### Activity
If a record contains a picture, skip the picture and transcribe the rest exactly.

### Data shown
.....

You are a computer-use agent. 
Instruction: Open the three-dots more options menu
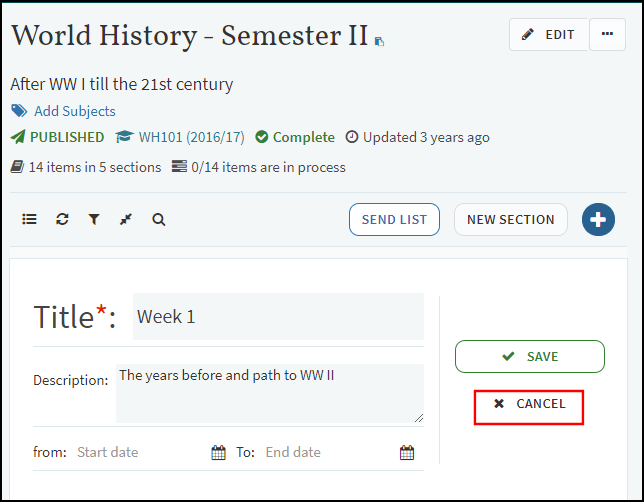pos(607,34)
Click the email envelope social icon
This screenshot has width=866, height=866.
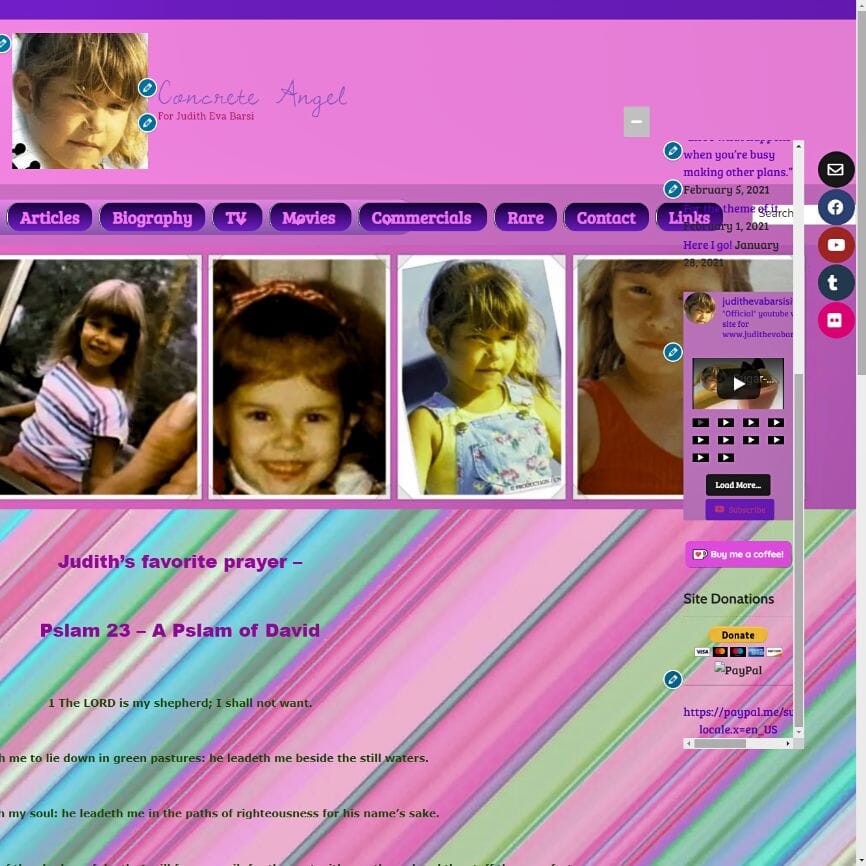coord(836,170)
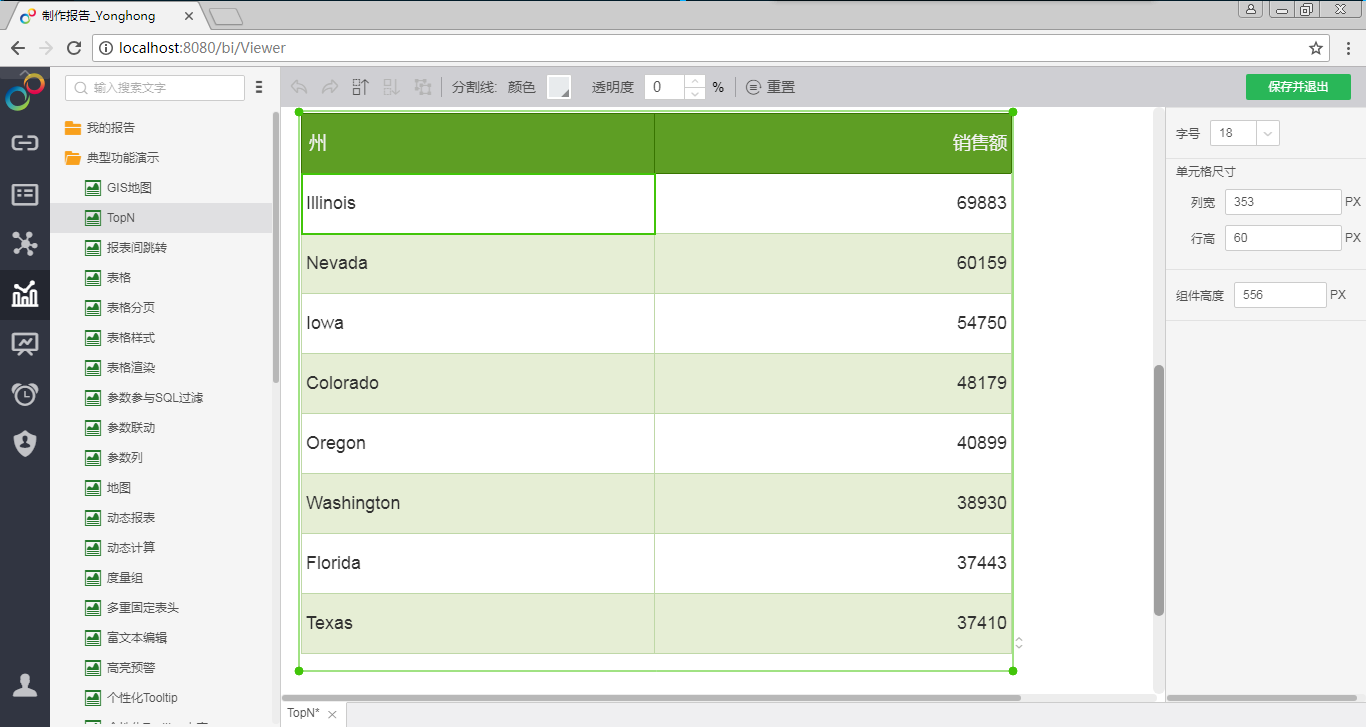
Task: Increase 透明度 with the up stepper arrow
Action: tap(695, 82)
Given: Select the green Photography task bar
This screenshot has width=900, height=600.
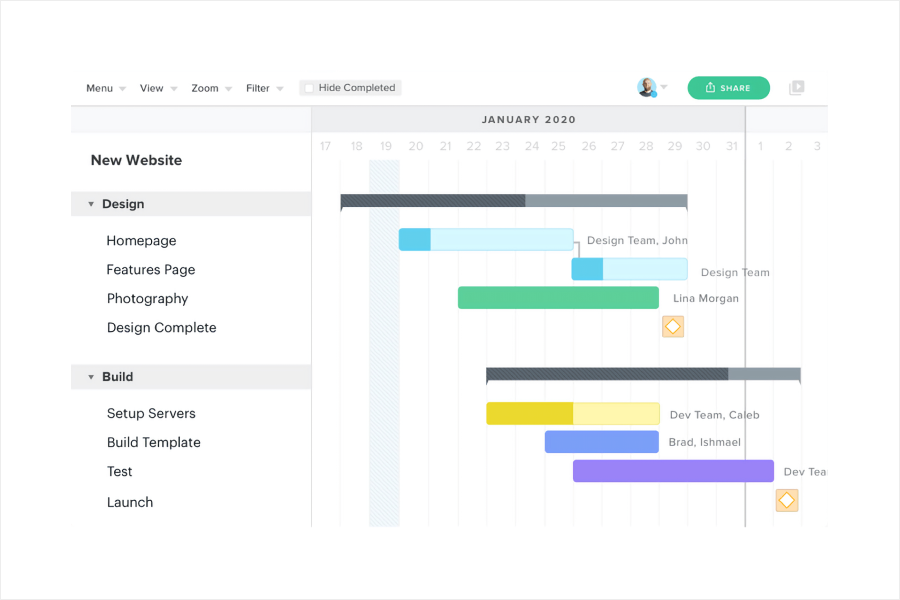Looking at the screenshot, I should click(x=558, y=297).
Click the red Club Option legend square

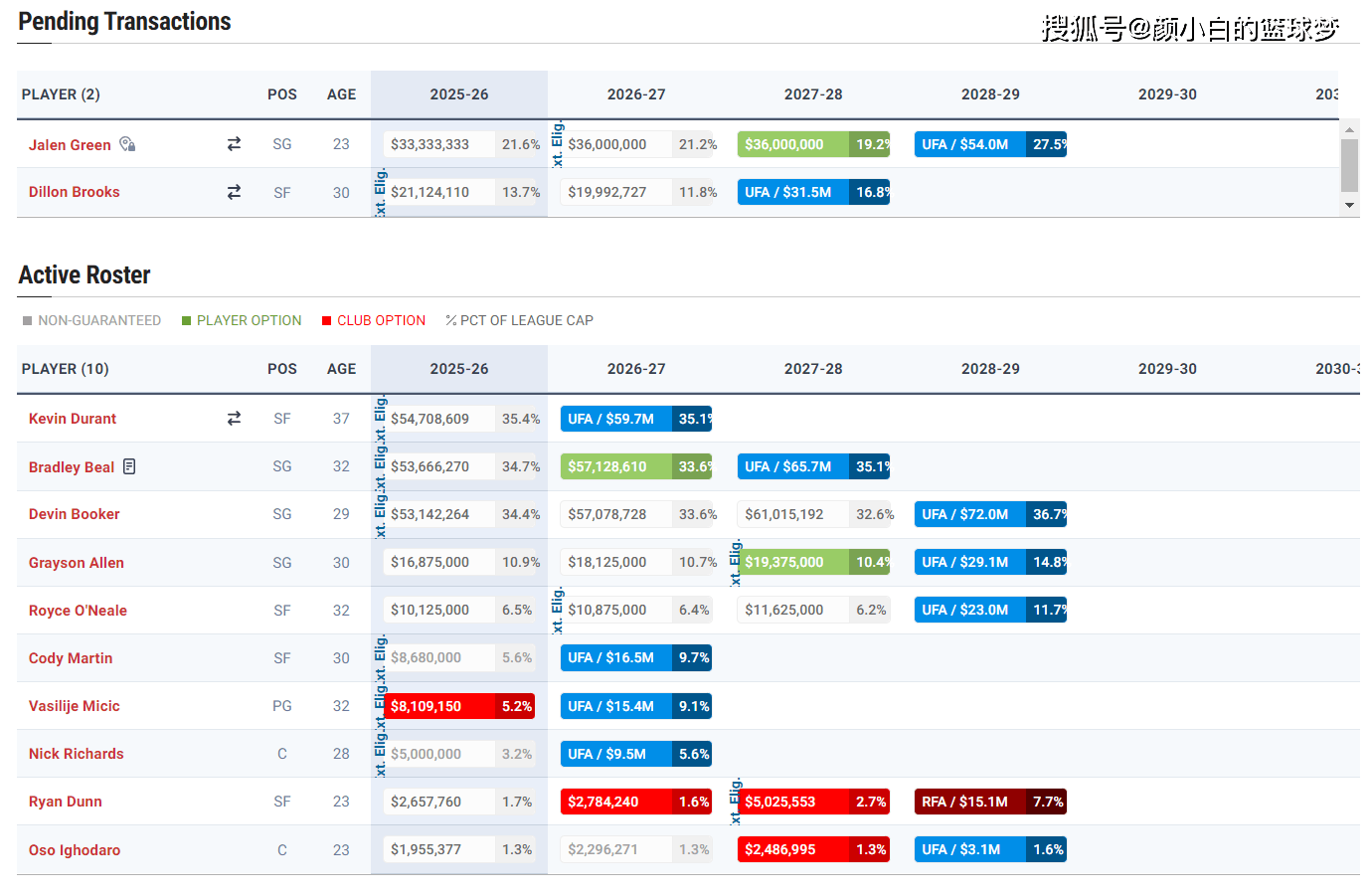click(x=326, y=320)
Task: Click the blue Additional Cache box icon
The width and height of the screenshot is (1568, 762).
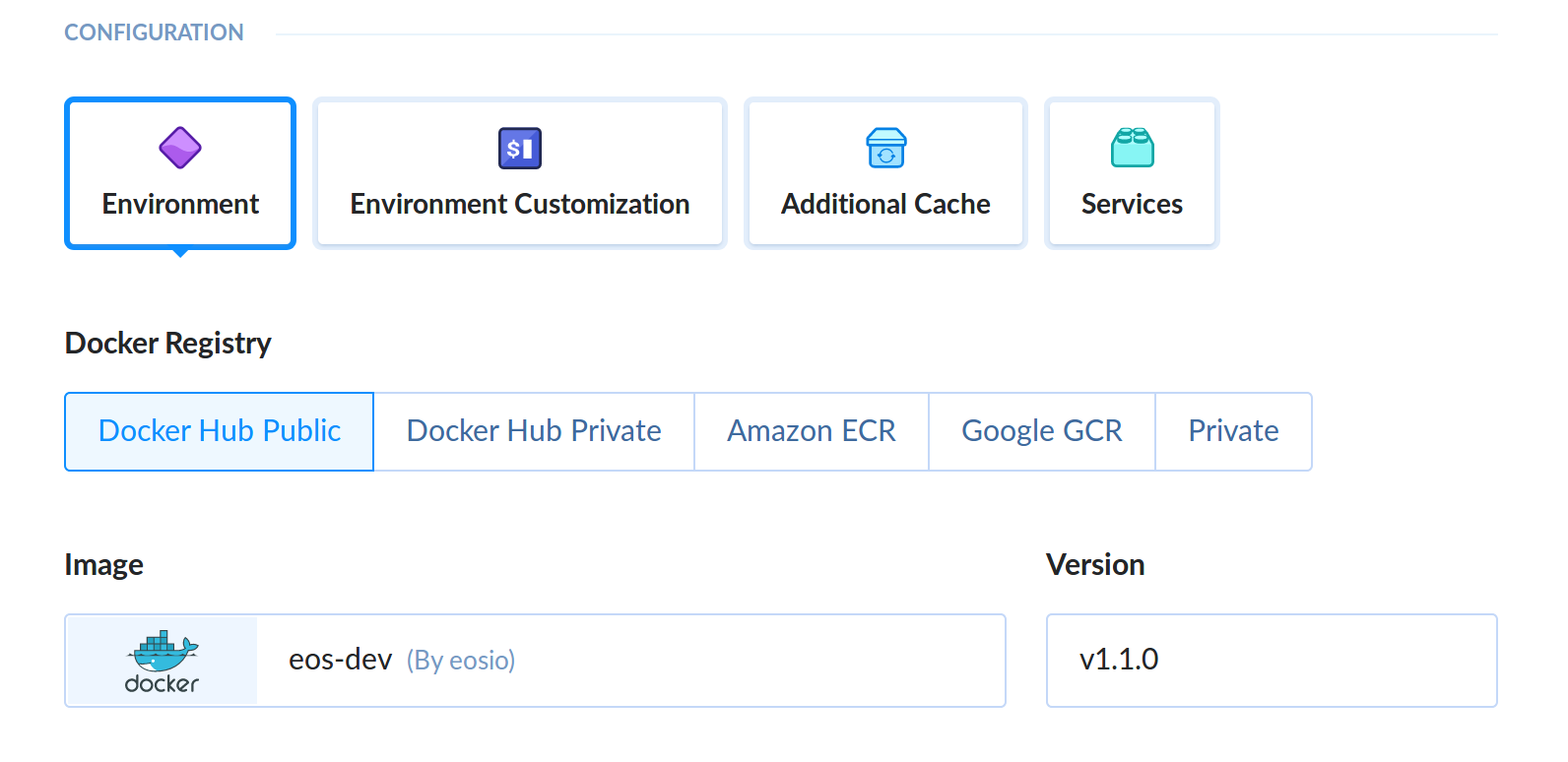Action: (x=886, y=149)
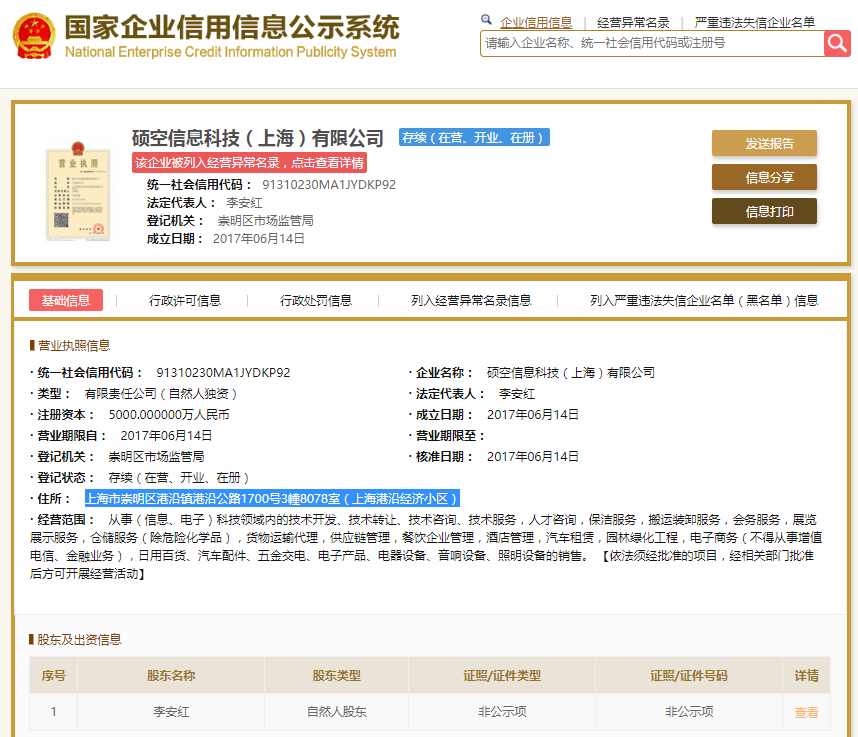Click the red magnifier search icon
The height and width of the screenshot is (737, 858).
pos(837,43)
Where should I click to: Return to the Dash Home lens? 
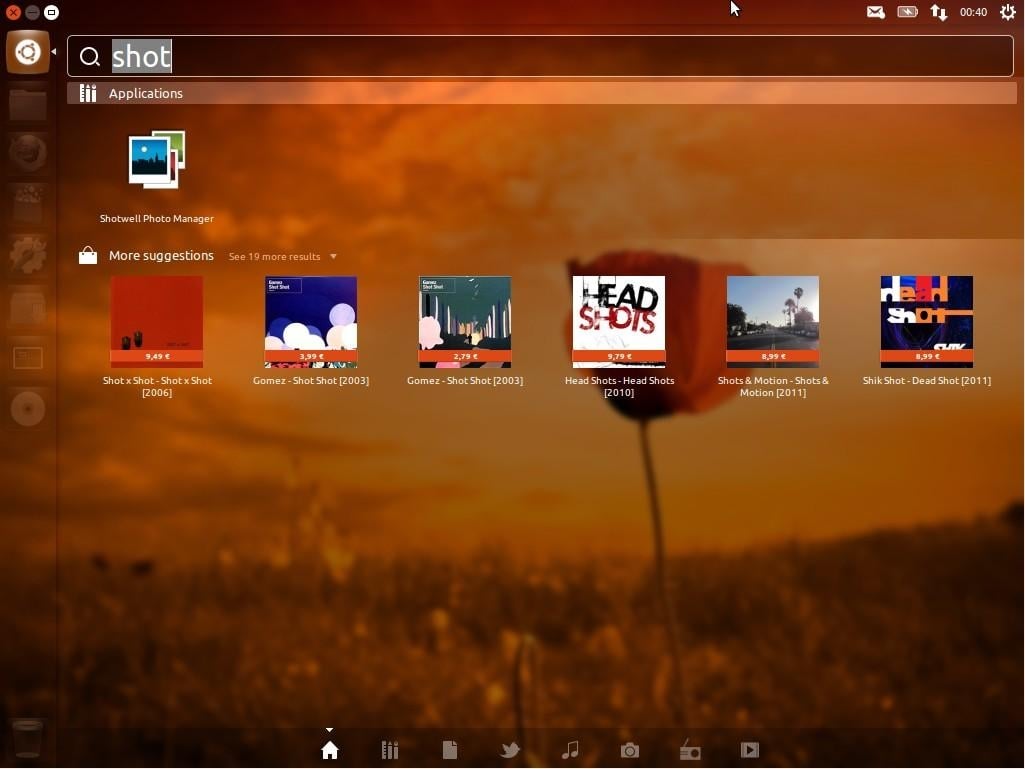(x=330, y=750)
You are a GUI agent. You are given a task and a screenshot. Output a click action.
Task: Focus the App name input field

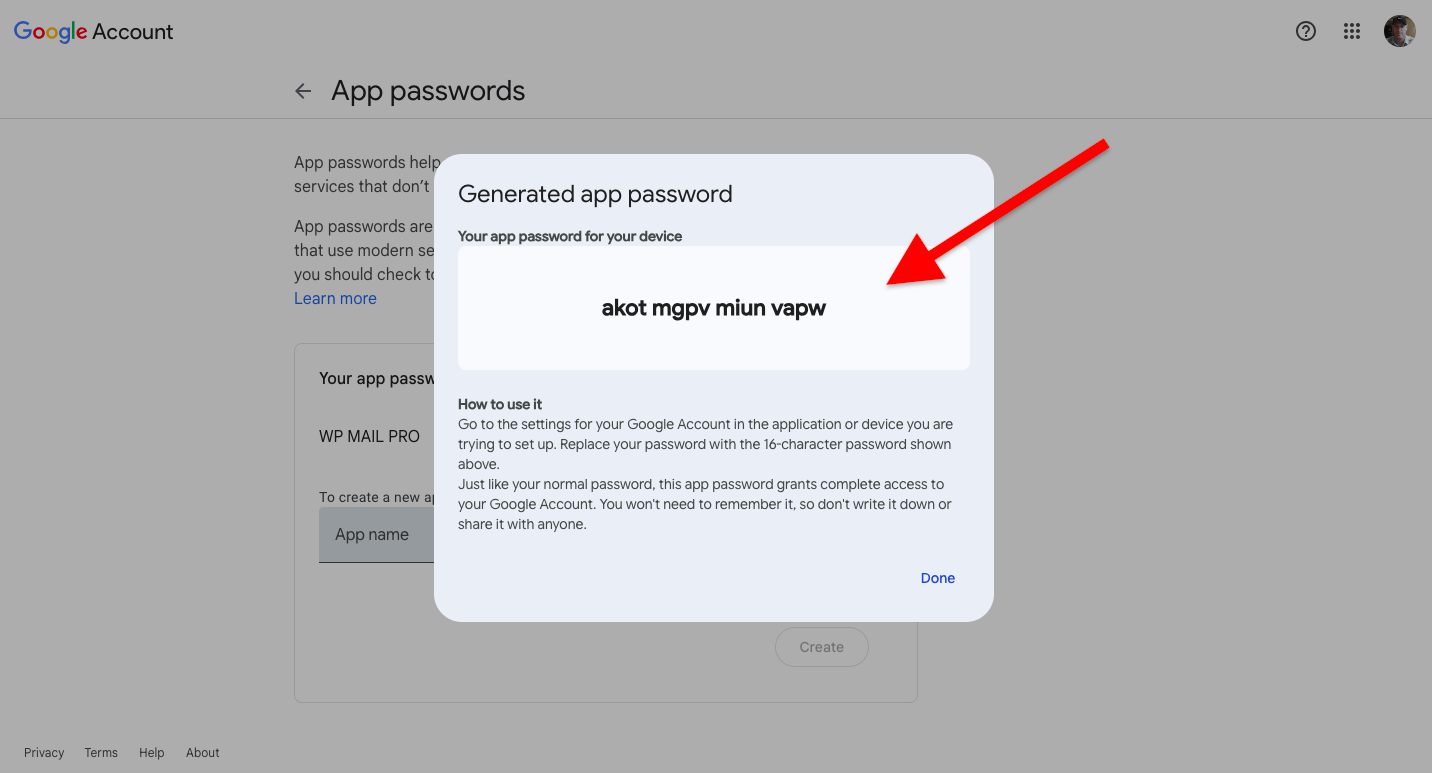click(x=376, y=535)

.....

### Reply to the task
You are a computer-use agent. 
Instruction: Open the three-dots more options menu
pos(607,34)
Click the email envelope social icon
This screenshot has width=866, height=866.
coord(836,170)
Task: Increase 透明度 with the up stepper arrow
Action: tap(695, 82)
Given: Select the green Photography task bar
This screenshot has width=900, height=600.
Looking at the screenshot, I should click(x=558, y=297).
Click the red Club Option legend square

click(x=326, y=320)
Task: Click the blue Additional Cache box icon
The width and height of the screenshot is (1568, 762).
Action: (x=886, y=149)
Click the red magnifier search icon
The height and width of the screenshot is (737, 858).
pos(837,43)
Where should I click to: Return to the Dash Home lens? 
(x=330, y=750)
You are a GUI agent. You are given a task and a screenshot. Output a click action.
Task: Focus the App name input field

click(x=376, y=535)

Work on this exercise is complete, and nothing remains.